Then for the feature, we got Richard Cunha's hilarious 1958 saga Missile to the Moon (or Invasion de la Luna, as it's called in this Spanish-language lobby card)...

...featuring fabulous moon-maidens, as well as a terrifying giant spider...

...and rather Gumby-like rock men...

Ah, but I didn't stop there. No, on my own last weekend I watched a British double feature; first the likably inane 1969 lunar noir from Hammer, Moon Zero Two...

...and then the 1970 dinosaurs-and-caveman epic When Dinosaurs Ruled the Earth...

...which is, after all, also a Moon movie; it's supposedly about the birth of the Moon.

So, here's my last moon-oriented posting (for a while):

Out on Blu-ray this month is Space: 1999, the two-season British TV series from 1975, produced by Gerry and Sylvia Anderson of Thunderbirds. The premise is that a terrible explosion in the title year has blasted the Moon out of Earth orbit and sent it sailing through space like a futuristic Flying Dutchman. The roughly three hundred inhabitants, led by Martin Landau, Barbara Bain and Barry Morse, encounter strange alien worlds, always hoping they might be able to colonize one, always disappointed.
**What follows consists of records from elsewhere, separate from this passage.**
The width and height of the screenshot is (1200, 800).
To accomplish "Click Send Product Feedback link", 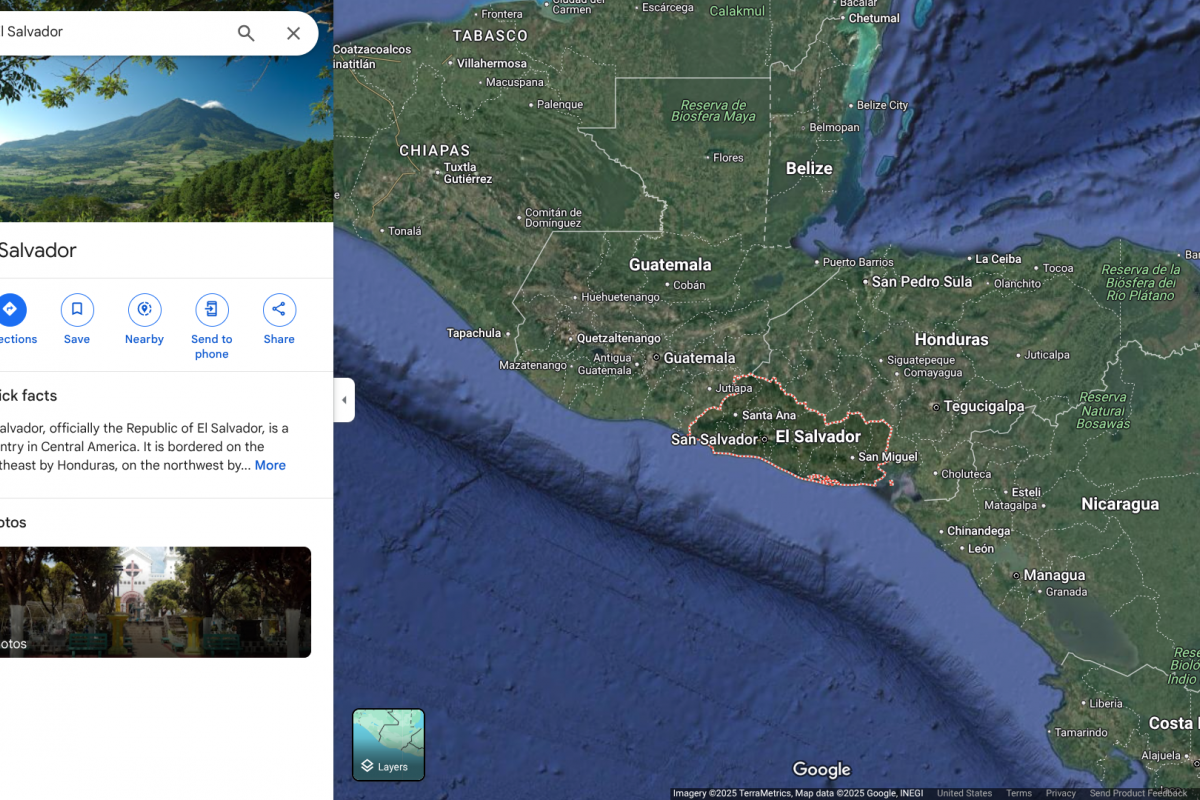I will pos(1138,793).
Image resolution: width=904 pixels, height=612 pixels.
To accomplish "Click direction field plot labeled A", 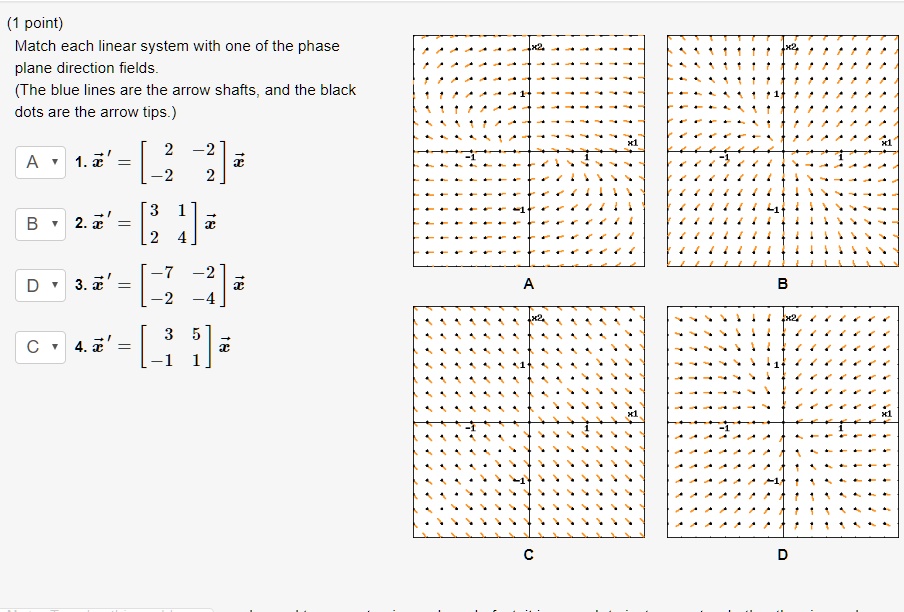I will pos(527,150).
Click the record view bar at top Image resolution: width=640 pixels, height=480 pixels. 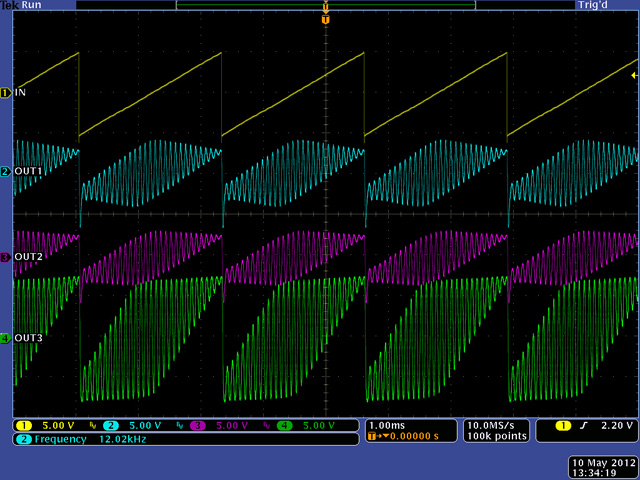click(x=325, y=5)
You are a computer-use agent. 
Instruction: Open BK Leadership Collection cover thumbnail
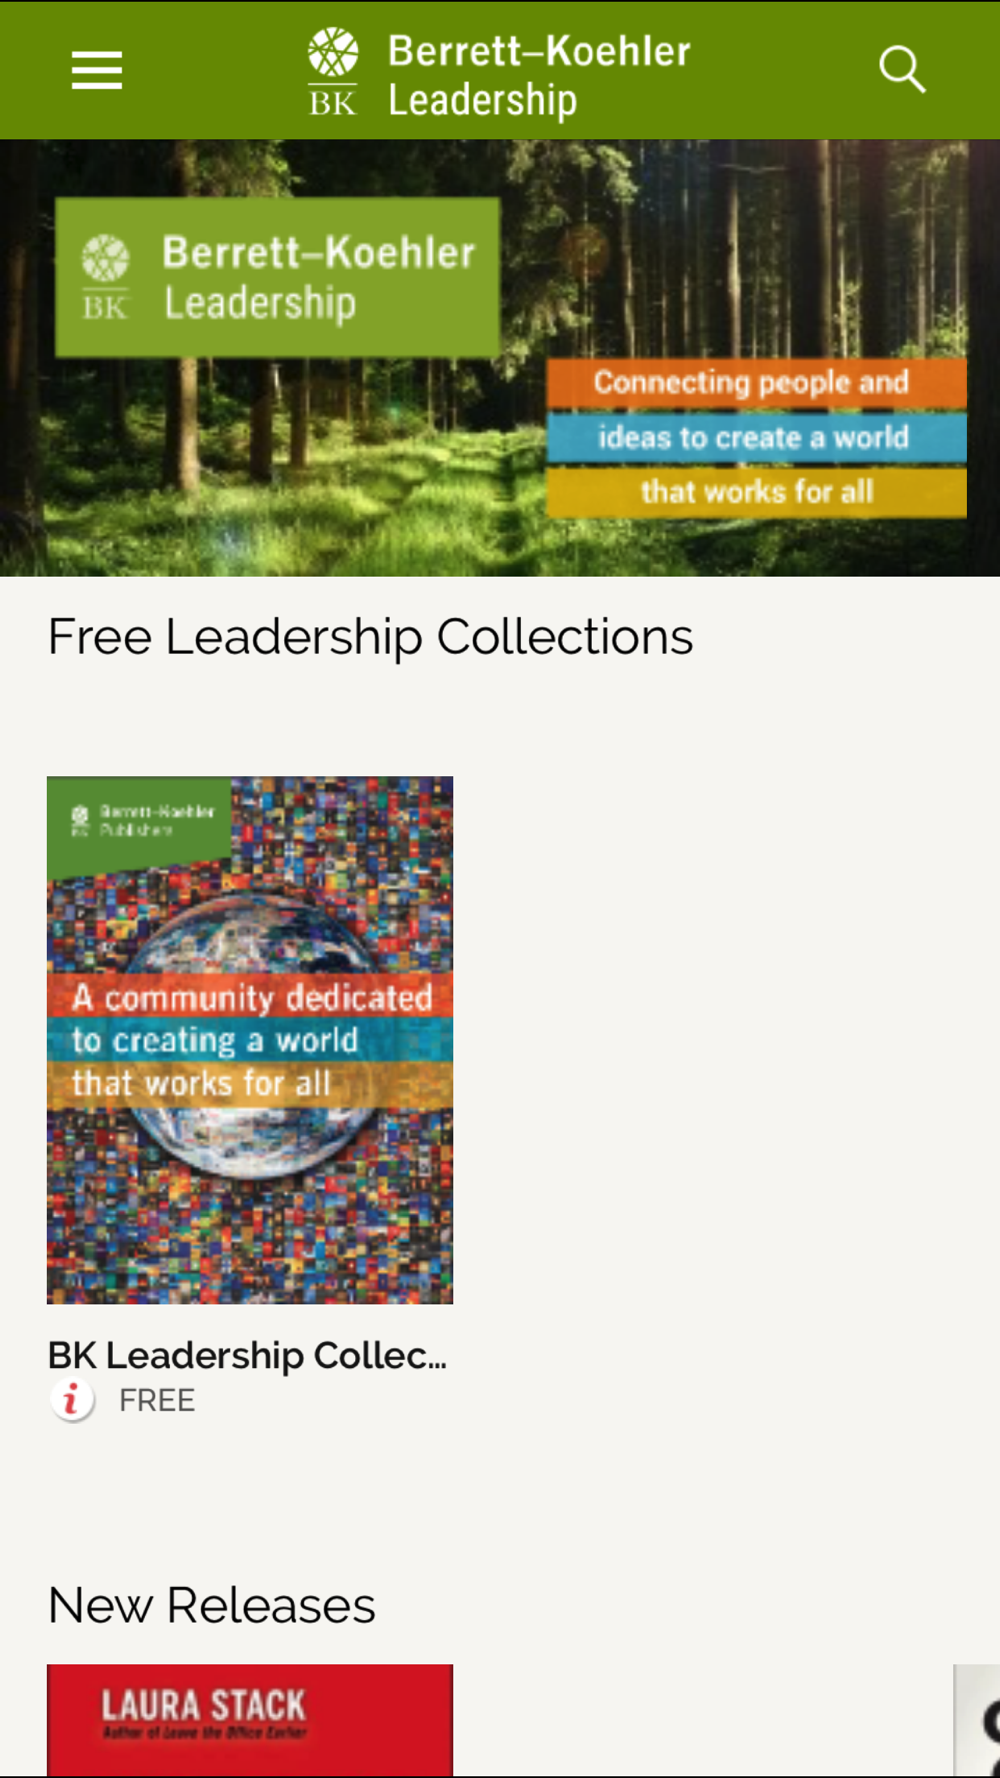[x=250, y=1040]
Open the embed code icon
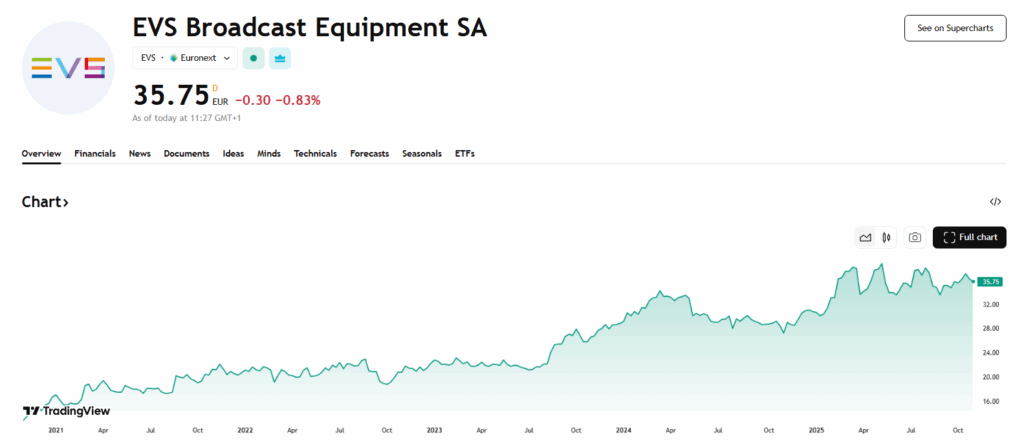This screenshot has height=442, width=1024. click(995, 202)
Released during lean times for sci-fi geekspost-Star Trek, pre-Star WarsSpace: 1999 was eagerly anticipated. Revisiting the show now, my memory of it from back then was confirmed: It's dreadful. The production was first-rate, with near-state-of-the-art special effects for the time, cool spaceships and sets and costumes and attractive series regulars. The guest stars were big-name Brits, from Ian McShane to Brian Blessed to Leo McKern to Margaret Leighton to Billie Whitelaw to Roy Dotrice to Peter Cushing and Christopher Lee, if you please, to name just a few. But the earnest humorlessness of the atmosphere was oppressive, and to say the pacing was glacial is to insult the promptness of glaciers.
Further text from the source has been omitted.